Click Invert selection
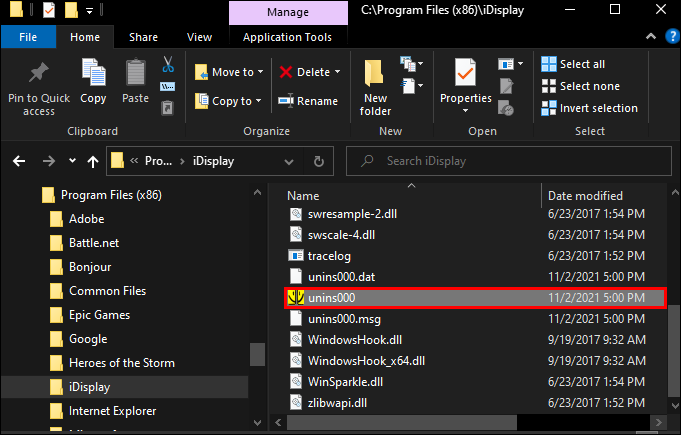Image resolution: width=681 pixels, height=435 pixels. [590, 108]
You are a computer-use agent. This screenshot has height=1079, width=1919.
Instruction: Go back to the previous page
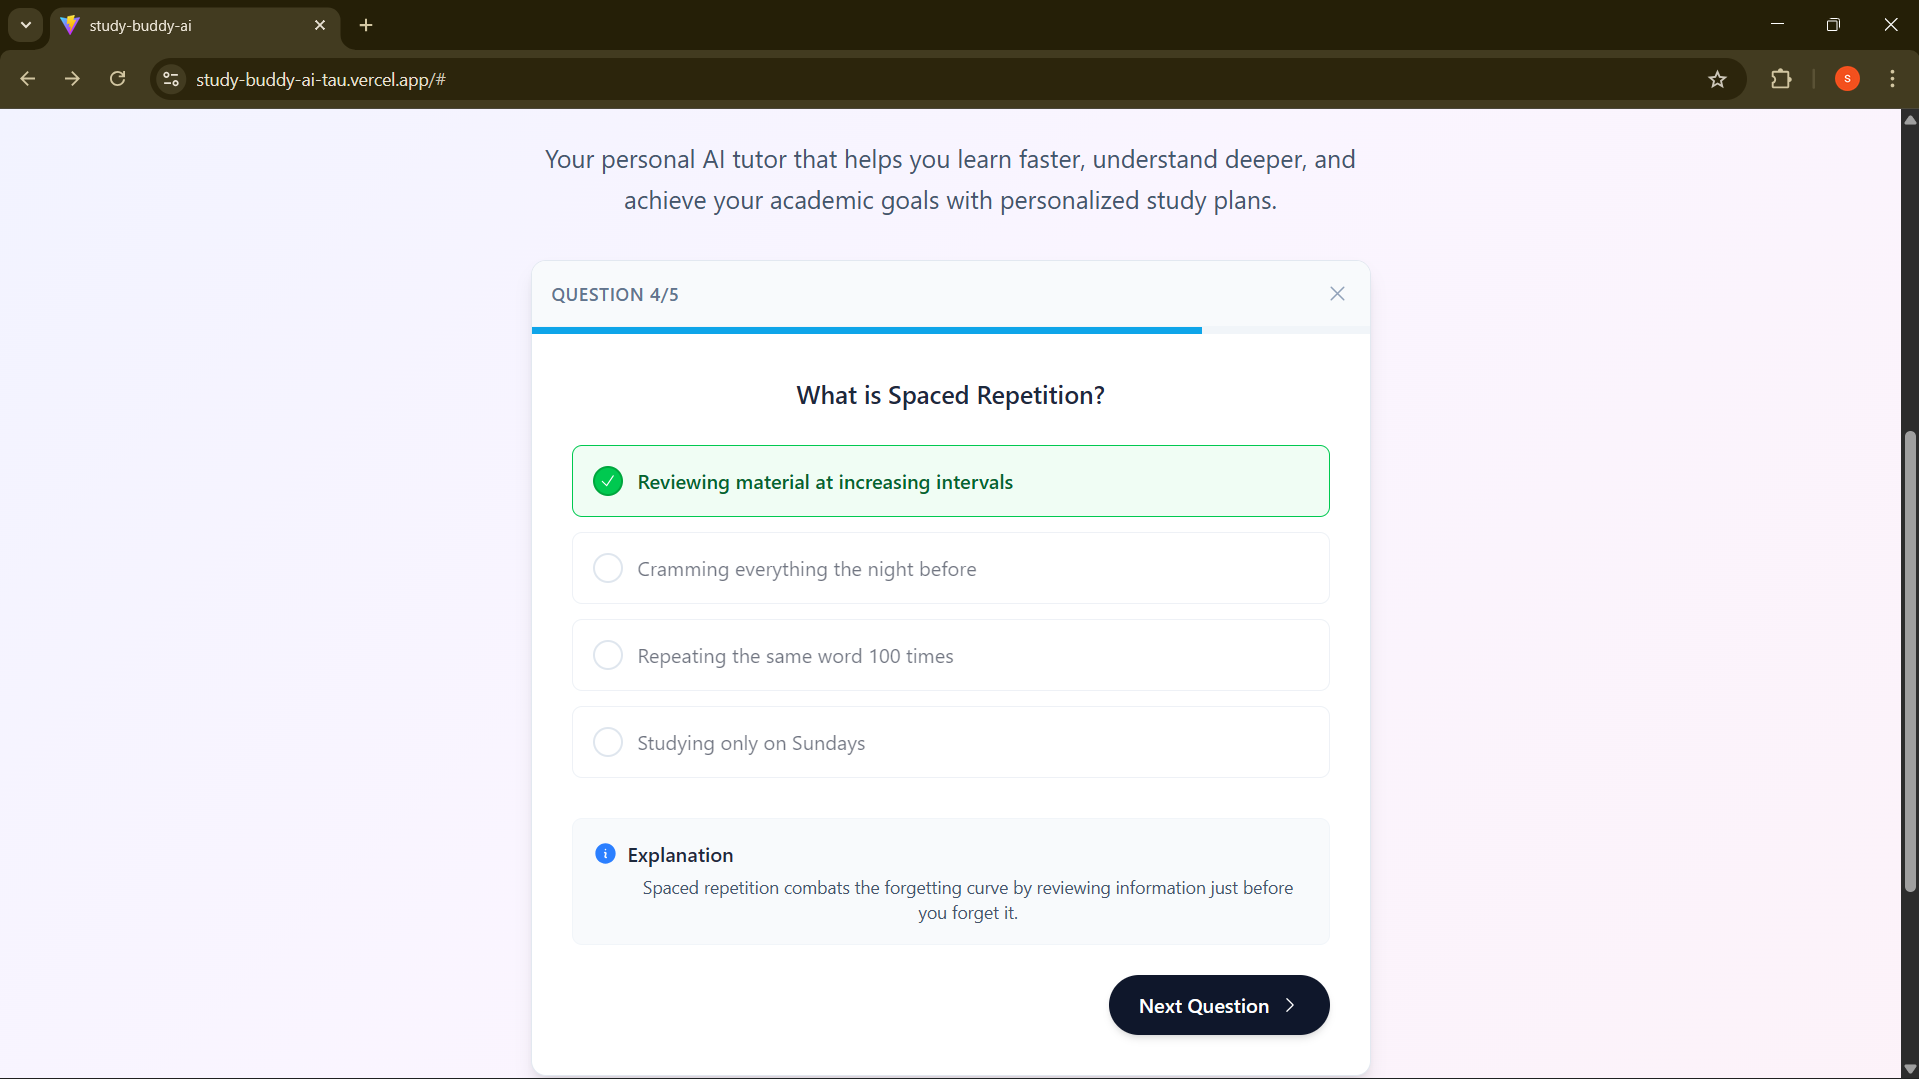pyautogui.click(x=28, y=80)
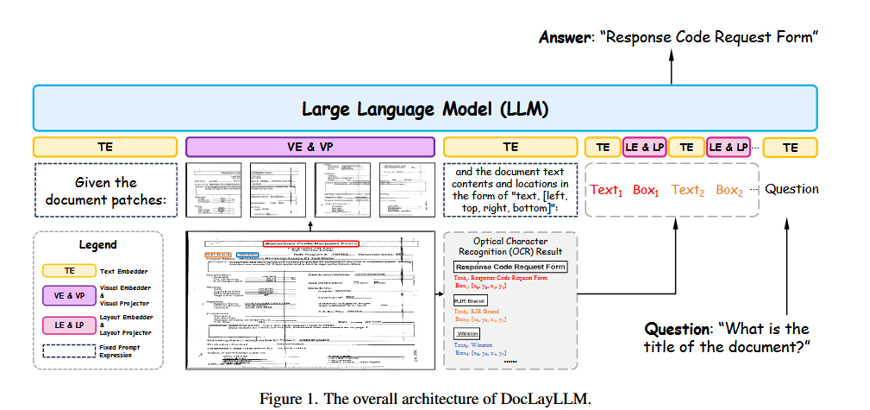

--

(What is required): A word-for-word copy of the records above is needed, pictures excluded.

(Response box):
Click Invert selection
Image resolution: width=681 pixels, height=435 pixels. [590, 108]
You are a computer-use agent. This screenshot has height=1079, width=1919.
Instruction: Go back to the previous page
pyautogui.click(x=28, y=80)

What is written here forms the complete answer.